* **INSTRUCTIONS FOR THE TASK**:
This exercise calls for a copy of every line in the listing below that carries the word "computer".

╭─ GIVEN INFORMATION

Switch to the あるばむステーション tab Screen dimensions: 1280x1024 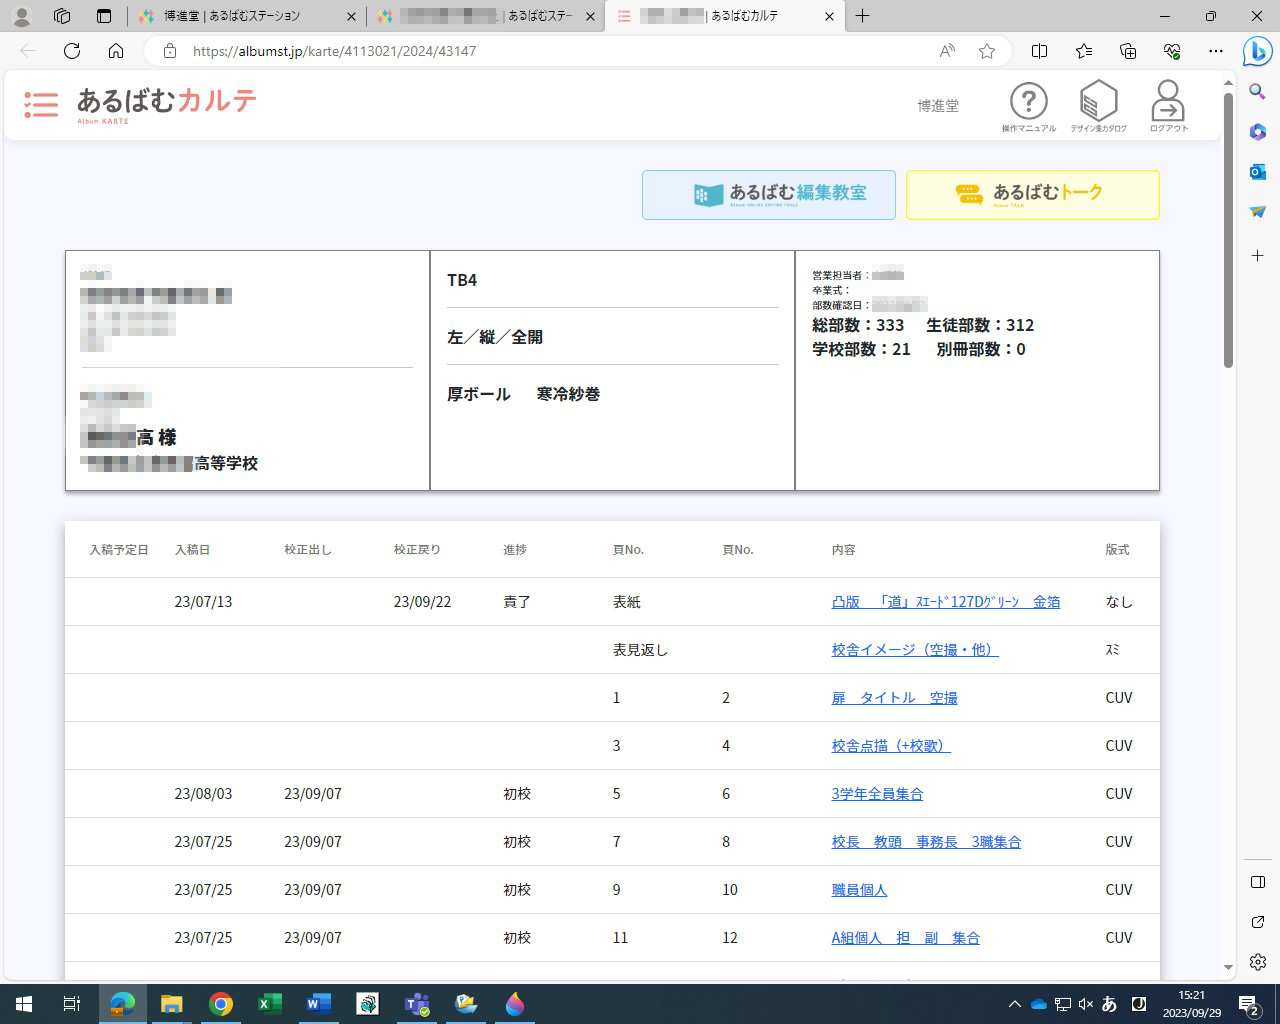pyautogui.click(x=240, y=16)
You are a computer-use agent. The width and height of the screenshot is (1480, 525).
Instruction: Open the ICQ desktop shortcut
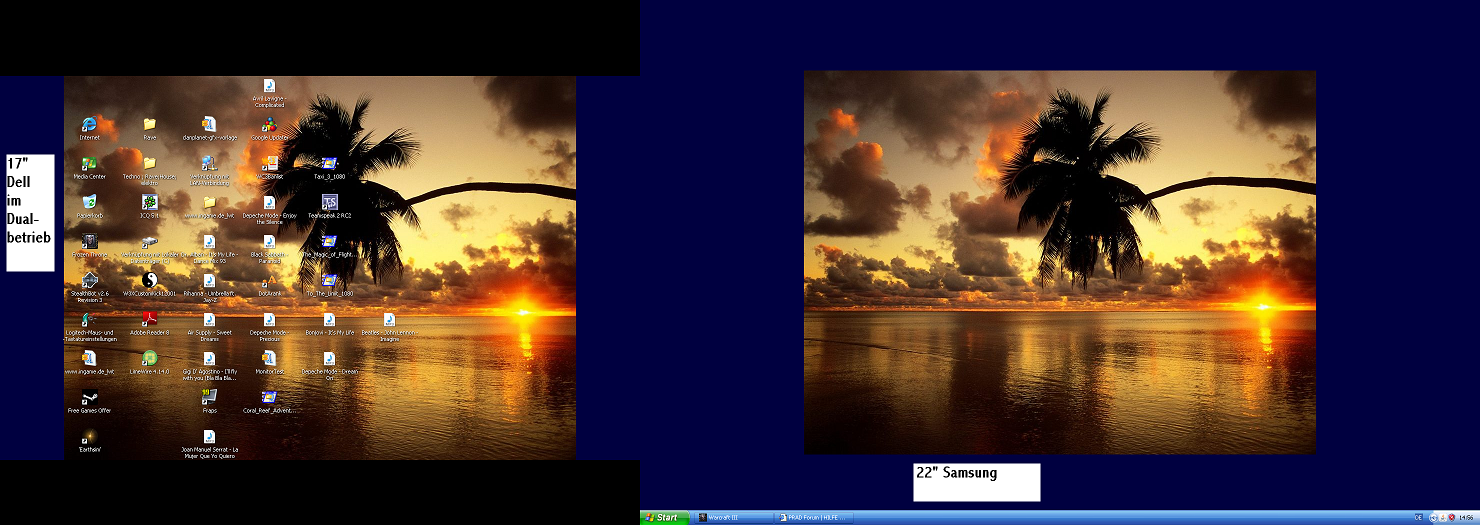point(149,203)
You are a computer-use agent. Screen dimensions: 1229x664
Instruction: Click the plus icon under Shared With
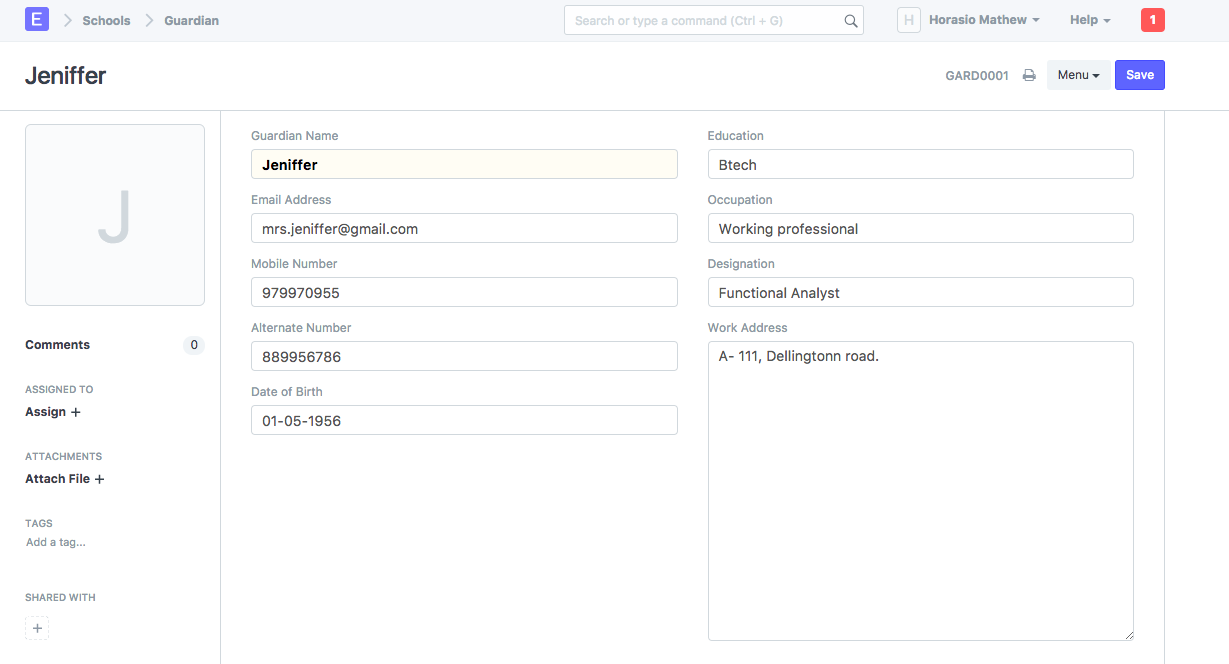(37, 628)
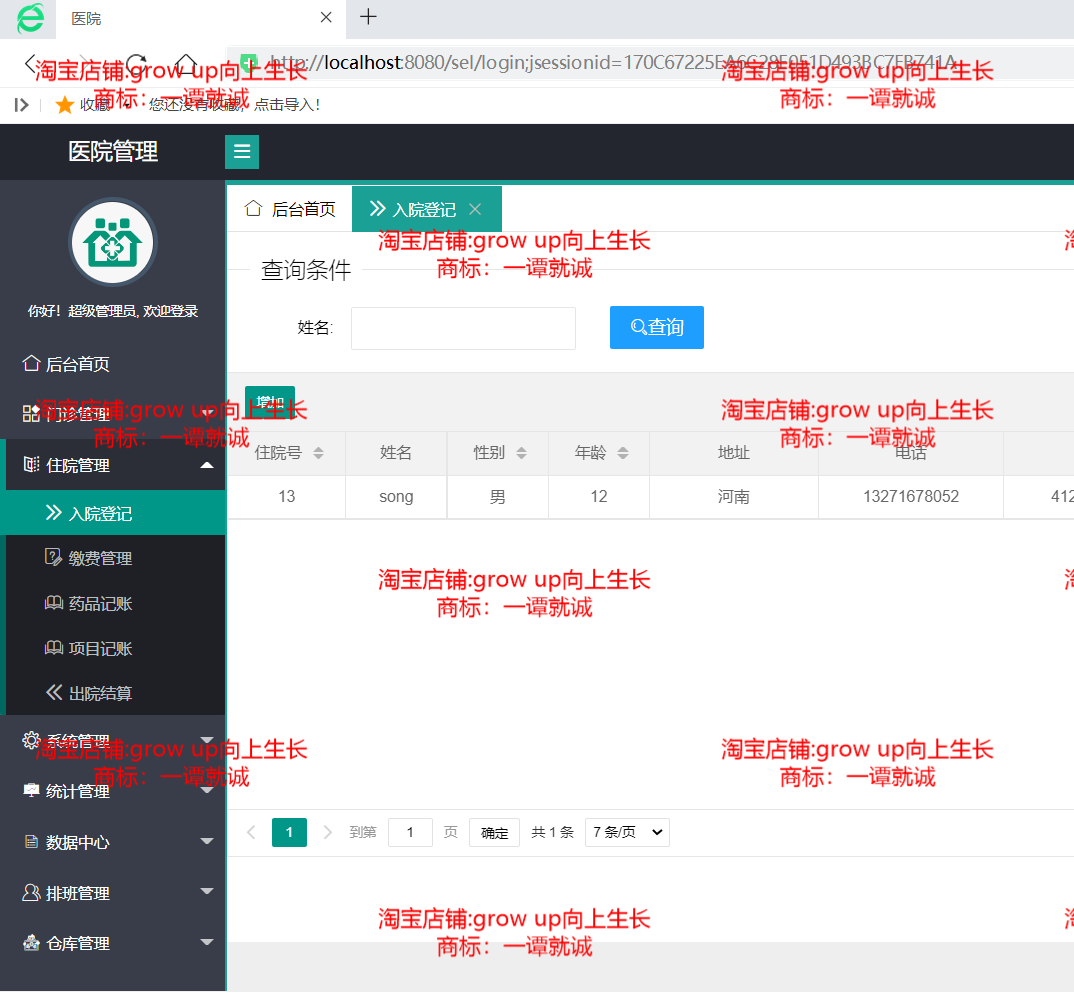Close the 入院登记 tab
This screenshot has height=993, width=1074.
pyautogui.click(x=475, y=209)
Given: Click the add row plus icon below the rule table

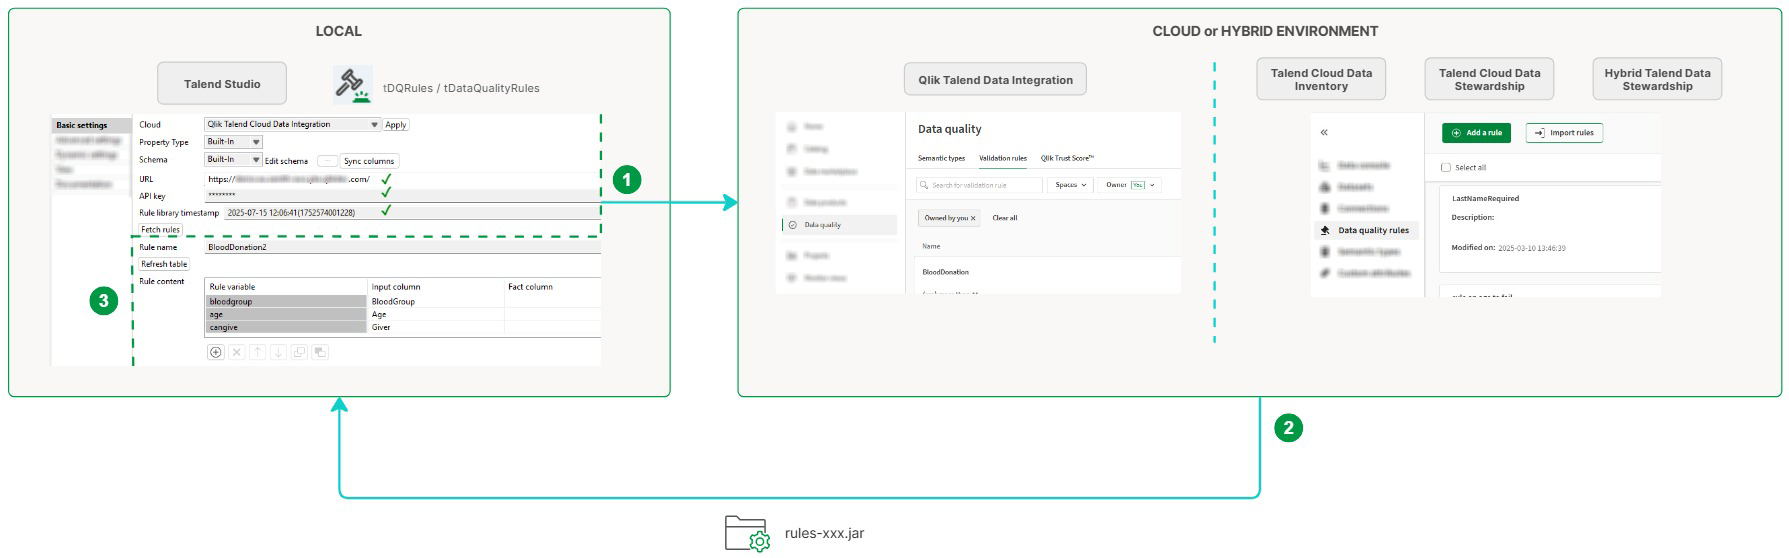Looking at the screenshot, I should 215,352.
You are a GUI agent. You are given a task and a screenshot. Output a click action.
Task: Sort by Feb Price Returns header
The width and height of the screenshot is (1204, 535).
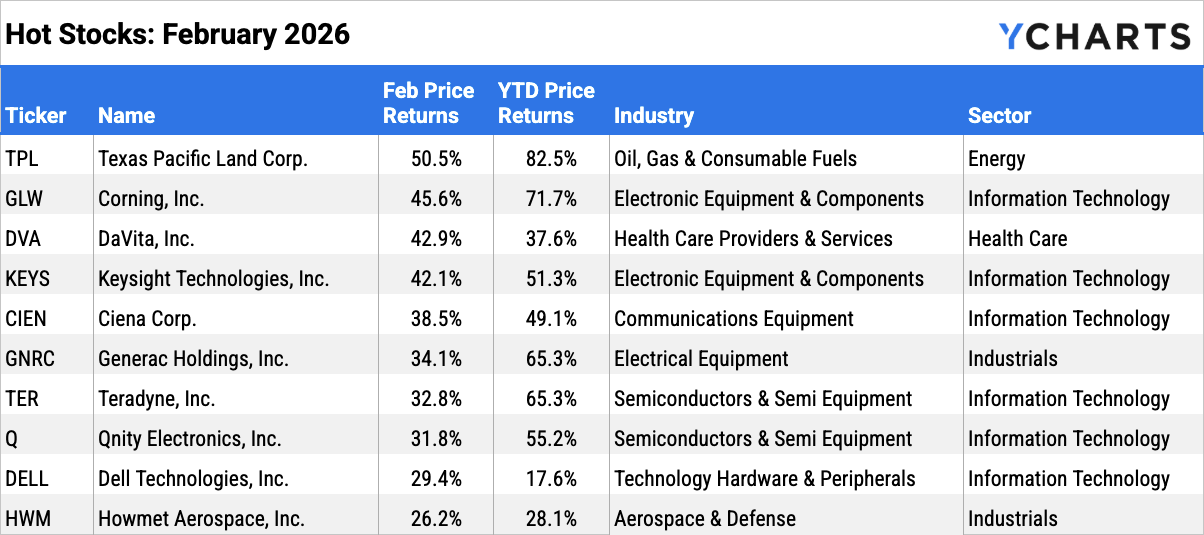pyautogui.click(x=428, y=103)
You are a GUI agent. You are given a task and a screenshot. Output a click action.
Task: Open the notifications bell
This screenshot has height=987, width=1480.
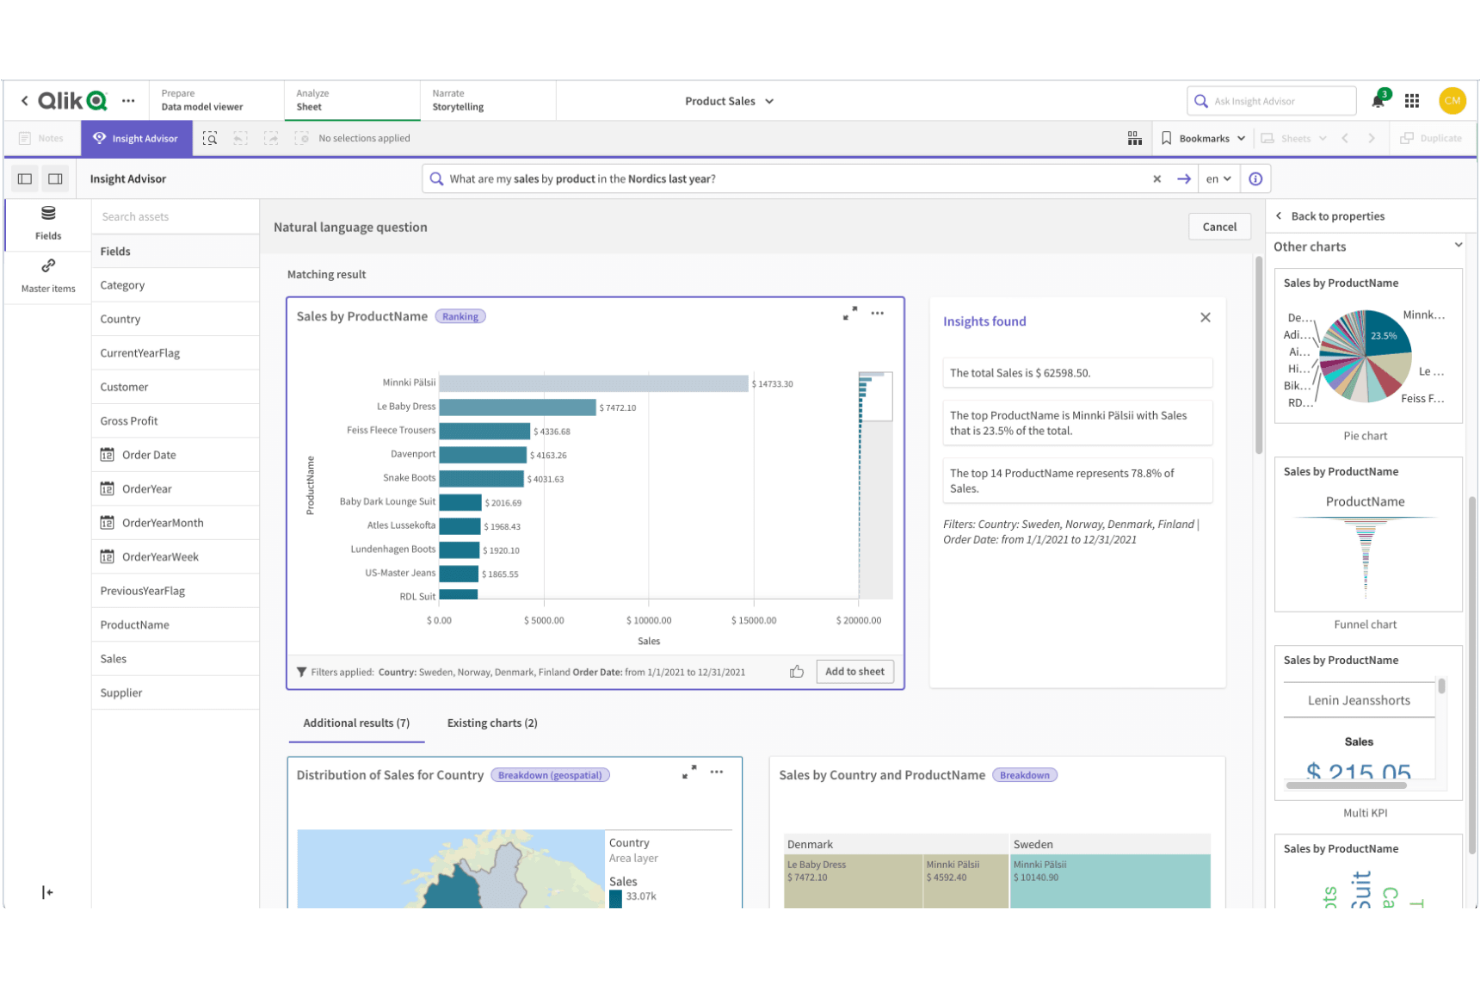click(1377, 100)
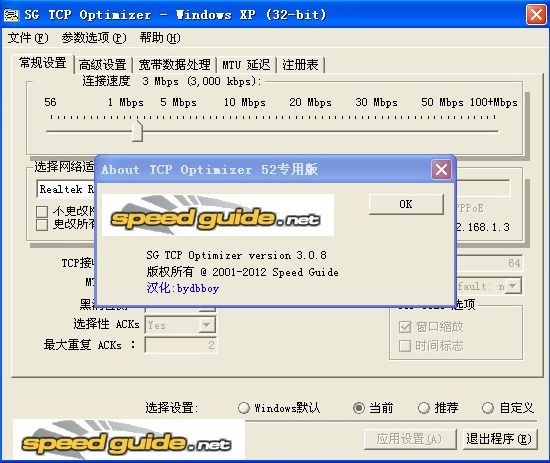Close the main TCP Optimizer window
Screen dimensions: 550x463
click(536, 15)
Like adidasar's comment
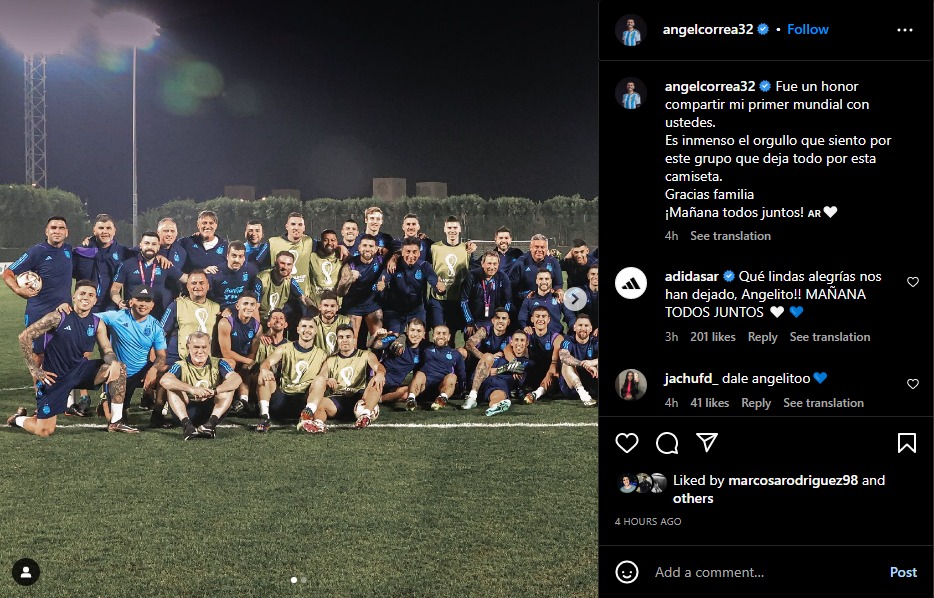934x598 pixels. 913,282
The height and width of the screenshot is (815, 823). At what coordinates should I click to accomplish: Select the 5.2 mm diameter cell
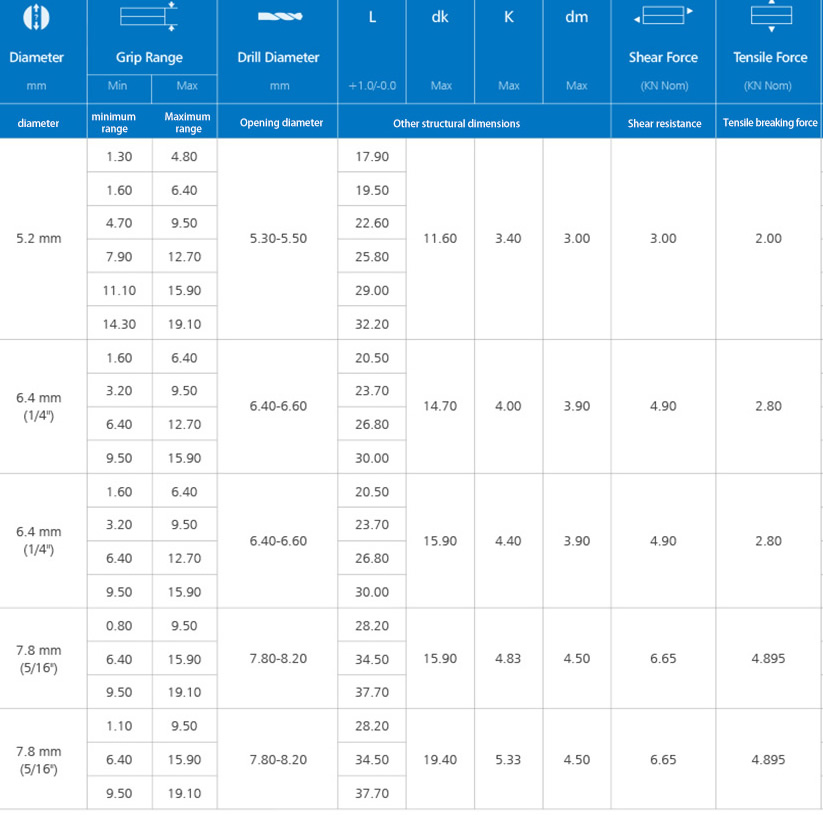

╰─

* **EXERCISE RESPONSE**:
You are a computer-use agent. The width and height of the screenshot is (1480, 525).
You are a computer-use agent. Screen dimensions: 1229x664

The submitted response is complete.